| Task to carry out |
When you reach the line that holds "You are a computer-use", start copying exactly and keep going through the final line of the data, leaving out pictures.

(Beginning of Data extract)

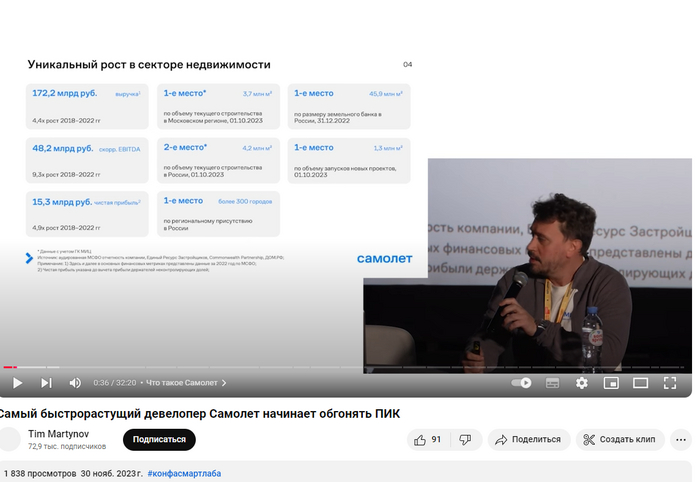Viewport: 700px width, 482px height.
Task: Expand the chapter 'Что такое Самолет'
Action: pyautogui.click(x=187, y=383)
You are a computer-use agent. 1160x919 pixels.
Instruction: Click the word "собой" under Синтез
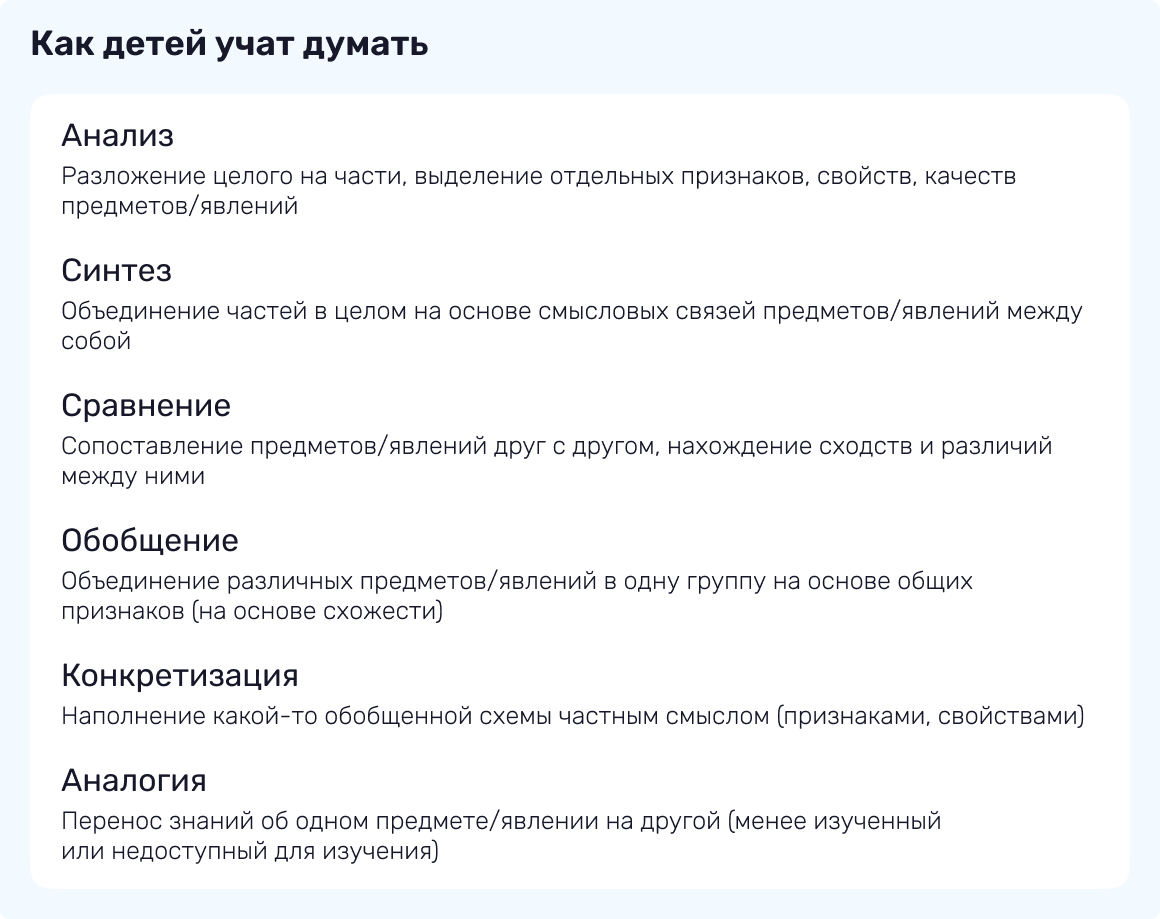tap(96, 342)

(End of Data extract)

| Answer section |
You are a computer-use agent. 1160x919 pixels.
Instruction: Click the word "собой" under Синтез
tap(96, 342)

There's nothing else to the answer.